Wicki Hans · Ständerat · 2020-12-10
Wicki Hans · Ständerat · Nidwalden · FDP-Liberale Fraktion · 2020-12-10
Wortprotokoll
Die vorliegende Motion geht meines Erachtens vom richtigen Ansatz aus, denn gerade in schwierigen Zeiten wie jetzt ist es eben wichtig, der Wirtschaft zielgerichtet zu helfen. Dabei soll es nicht einfach darum gehen, Geld zu verschenken, sondern eine wirkliche Hilfe zur Selbsthilfe zu bieten. So kann etwa darauf geachtet werden, dass Unternehmen die Möglichkeit erhalten, Liquidität zu schaffen. Damit wird ihnen ermöglicht, heute zu überleben und morgen die bereits bezogenen Kredite auch zurückzubezahlen. Bei der Mehrwertsteuer wird der Hebel am richtigen Ort angesetzt. Eine Erleichterung derselben wirkt sich direkt auf die Liquidität des betreffenden Unternehmens aus. Damit wird ihm ein Weg aus der Schuldenfalle ermöglicht.
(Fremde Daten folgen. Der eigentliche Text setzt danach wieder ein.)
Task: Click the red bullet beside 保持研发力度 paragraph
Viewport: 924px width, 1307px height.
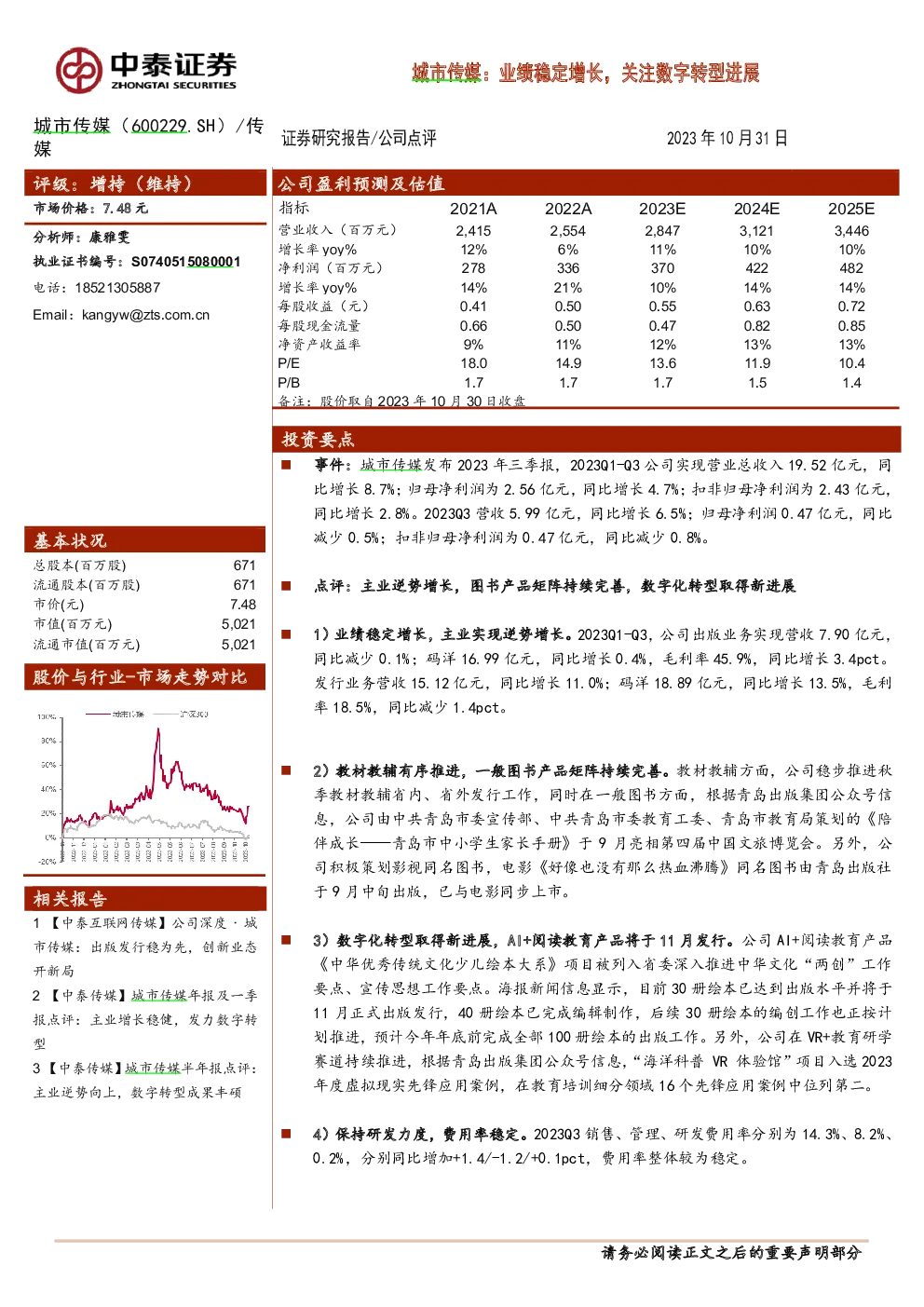Action: click(287, 1133)
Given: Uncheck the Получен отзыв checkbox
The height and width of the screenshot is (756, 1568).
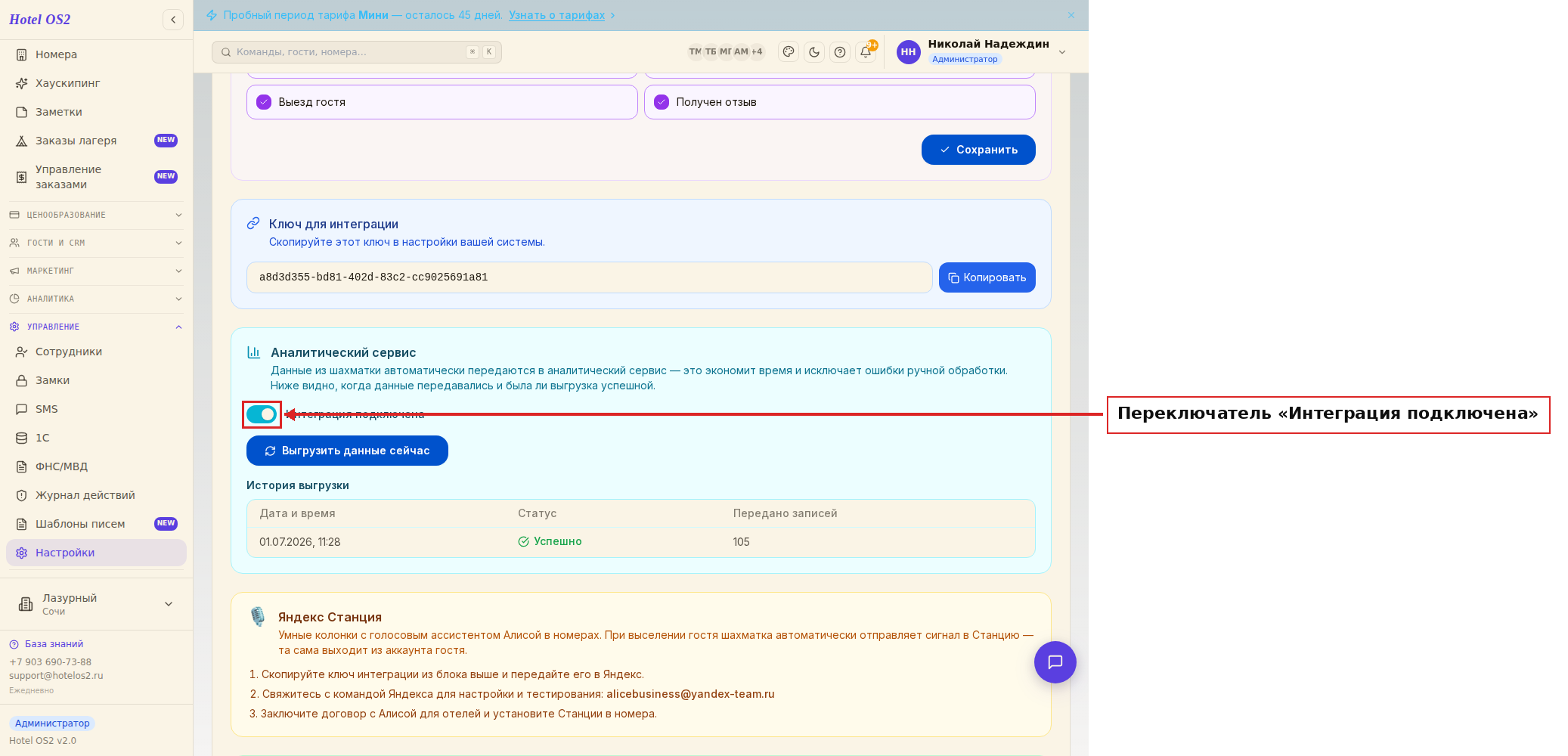Looking at the screenshot, I should click(x=662, y=102).
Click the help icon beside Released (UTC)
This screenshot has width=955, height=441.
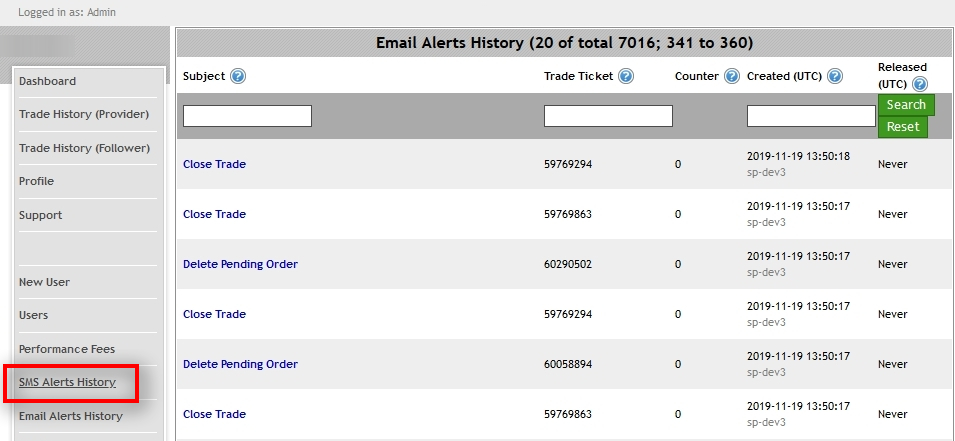[x=920, y=85]
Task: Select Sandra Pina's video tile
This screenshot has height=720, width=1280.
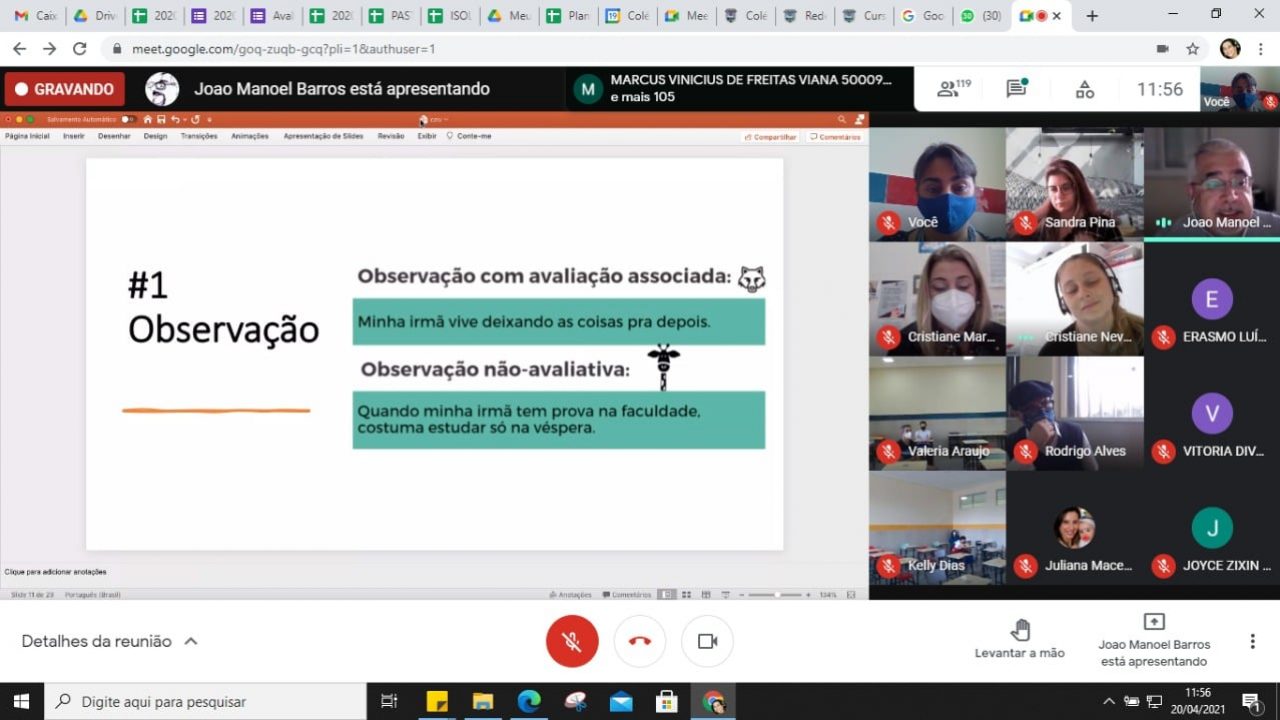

Trotzdem führt der Bundesrat in seiner Antwort mehrere Punkte auf, die seines Erachtens gegen die Motion sprechen, etwa dass der Rückgang des Umsatzes aus verschiedenen Gründen erfolgt sein könne oder dass auf diese Weise Geschäftsmodelle unterstützt würden, für die kein Bedarf mehr bestehe. Allerdings muss sich der Bundesrat in diesem Fall auch die Frage gefallen lassen, ob seine bisherigen Massnahmen diese Aspekte auch berücksichtigt haben. Wurde dies etwa bei den zinslosen Darlehen im Frühjahr auch beachtet? Wenn die Unterstützung schon hinterfragt wird, muss mit gleichen Ellen gemessen werden. Und hier habe ich eben nicht den Eindruck, dass alle Massnahmen, die bisher eingeführt wurden oder vorbereitet werden, besser abschneiden. Immerhin würde mit der Forderung dieser Motion auch eine gewisse Rechtsgleichheit hergestellt werden, indem alle Unternehmen, die bestimmte Kriterien erfüllen, profitieren könnten. So lässt sich - dies gilt etwa im Vergleich zu den Diskussionen über Härtefälle - eine wesentlich effizientere Lösung gestalten.
Aus diesem Grund werde ich die Motion unterstützen und empfehle Ihnen diese ebenfalls zur Annahme.